THE USE OF FINITE IMPULSE RESPONSE KERNELS FOR IMAGE RESTORATION.

Abstract

This dissertation examines the suitability of Display-Processor (DP) image computers for image enhancement and restoration tasks. Because the major architectural feature of the DP devices is their ability to rapidly evaluate finite impulse response (FIR) convolutions, much of the study focusses on the use of spatial-domain FIR convolutions to approximate Fourier-domain filtering. When the enhancement task requires the evaluation of only a single convolution, it is important that the FIR kernel used to implement the convolution is designed so that the resulting output is a good approximation of the desired output. A Minimum-Mean-Squared-Error design criterion is introduced for the purpose of FIR kernel design and its usefulness is demonstrated by showing some results of its use.

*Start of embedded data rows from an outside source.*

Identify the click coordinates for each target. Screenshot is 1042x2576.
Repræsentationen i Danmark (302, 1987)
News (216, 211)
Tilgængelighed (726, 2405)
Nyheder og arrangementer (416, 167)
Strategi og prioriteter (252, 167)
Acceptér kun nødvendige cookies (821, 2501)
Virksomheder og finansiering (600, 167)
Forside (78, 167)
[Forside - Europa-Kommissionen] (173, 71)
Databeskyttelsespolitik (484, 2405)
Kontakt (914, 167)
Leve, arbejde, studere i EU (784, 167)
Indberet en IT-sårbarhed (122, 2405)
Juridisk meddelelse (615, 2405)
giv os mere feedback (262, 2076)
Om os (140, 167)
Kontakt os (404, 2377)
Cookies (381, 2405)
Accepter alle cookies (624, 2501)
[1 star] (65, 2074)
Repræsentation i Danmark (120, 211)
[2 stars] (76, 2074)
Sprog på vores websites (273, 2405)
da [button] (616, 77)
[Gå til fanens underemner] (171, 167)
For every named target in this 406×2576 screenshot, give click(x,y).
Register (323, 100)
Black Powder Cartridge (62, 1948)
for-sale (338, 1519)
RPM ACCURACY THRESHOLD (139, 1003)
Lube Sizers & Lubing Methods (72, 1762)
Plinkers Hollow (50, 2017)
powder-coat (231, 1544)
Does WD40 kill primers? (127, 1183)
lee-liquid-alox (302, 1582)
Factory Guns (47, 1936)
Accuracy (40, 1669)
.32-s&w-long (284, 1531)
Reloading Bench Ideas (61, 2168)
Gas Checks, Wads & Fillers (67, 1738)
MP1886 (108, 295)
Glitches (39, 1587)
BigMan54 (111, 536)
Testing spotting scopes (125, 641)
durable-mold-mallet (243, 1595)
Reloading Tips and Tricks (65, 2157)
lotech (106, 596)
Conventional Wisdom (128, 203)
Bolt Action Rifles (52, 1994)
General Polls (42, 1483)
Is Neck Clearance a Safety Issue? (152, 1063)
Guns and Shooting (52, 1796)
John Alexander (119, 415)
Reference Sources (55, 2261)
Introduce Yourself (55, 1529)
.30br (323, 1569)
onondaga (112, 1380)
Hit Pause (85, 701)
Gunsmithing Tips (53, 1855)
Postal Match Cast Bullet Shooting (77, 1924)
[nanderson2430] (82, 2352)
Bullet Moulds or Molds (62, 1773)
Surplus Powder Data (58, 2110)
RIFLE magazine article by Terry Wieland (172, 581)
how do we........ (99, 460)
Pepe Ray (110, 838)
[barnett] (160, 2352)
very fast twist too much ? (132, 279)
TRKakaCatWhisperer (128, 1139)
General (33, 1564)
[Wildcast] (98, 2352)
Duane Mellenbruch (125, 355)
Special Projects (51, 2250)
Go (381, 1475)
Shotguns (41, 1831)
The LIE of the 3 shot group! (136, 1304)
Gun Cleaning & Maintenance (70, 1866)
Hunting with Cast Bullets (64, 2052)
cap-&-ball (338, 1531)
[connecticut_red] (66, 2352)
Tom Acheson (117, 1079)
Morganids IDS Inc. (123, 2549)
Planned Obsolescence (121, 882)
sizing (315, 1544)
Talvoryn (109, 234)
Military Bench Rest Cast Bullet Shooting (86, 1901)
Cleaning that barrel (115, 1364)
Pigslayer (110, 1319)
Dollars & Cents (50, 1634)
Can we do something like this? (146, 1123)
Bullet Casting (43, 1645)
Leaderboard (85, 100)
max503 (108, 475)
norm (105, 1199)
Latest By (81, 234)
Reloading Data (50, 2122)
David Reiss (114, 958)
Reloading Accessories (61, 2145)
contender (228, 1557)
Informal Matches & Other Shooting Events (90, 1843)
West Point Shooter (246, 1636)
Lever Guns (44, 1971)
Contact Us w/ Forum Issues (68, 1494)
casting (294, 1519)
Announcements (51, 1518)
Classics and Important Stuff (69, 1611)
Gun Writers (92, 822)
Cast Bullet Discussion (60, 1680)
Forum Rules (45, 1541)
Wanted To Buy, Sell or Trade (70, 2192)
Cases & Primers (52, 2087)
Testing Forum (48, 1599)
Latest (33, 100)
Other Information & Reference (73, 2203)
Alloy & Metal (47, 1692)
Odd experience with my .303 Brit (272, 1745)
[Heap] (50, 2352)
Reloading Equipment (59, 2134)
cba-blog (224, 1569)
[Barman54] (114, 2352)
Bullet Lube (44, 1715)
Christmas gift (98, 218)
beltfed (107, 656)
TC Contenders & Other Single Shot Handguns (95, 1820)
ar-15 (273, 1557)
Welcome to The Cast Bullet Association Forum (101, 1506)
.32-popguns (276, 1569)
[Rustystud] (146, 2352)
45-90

If the restoration or enhancement task requires multiple convolutions in an iterative algorithm, it is important to understand how the truncation of the kernel to a finite region of support will affect the convergence properties of an algorithm and the output of the iterative sequence. These questions are examined for a limited class of nonlinear restoration algorithms. Because FIR convolutions are most efficiently performed on computing machines that have limited precision and are usually limited to performing fixed-point arithmetic, the dissertation also examines the effects of roundoff error on output images that have been computed using fixed point math. The number of bits that are needed to represent the data during a computation is algorithm dependent, but for a limited class of algorithms, it is shown that 12 bits are sufficient. Finally, those architectural features in a DP that are necessary for useful enhancement and restoration operations are identified.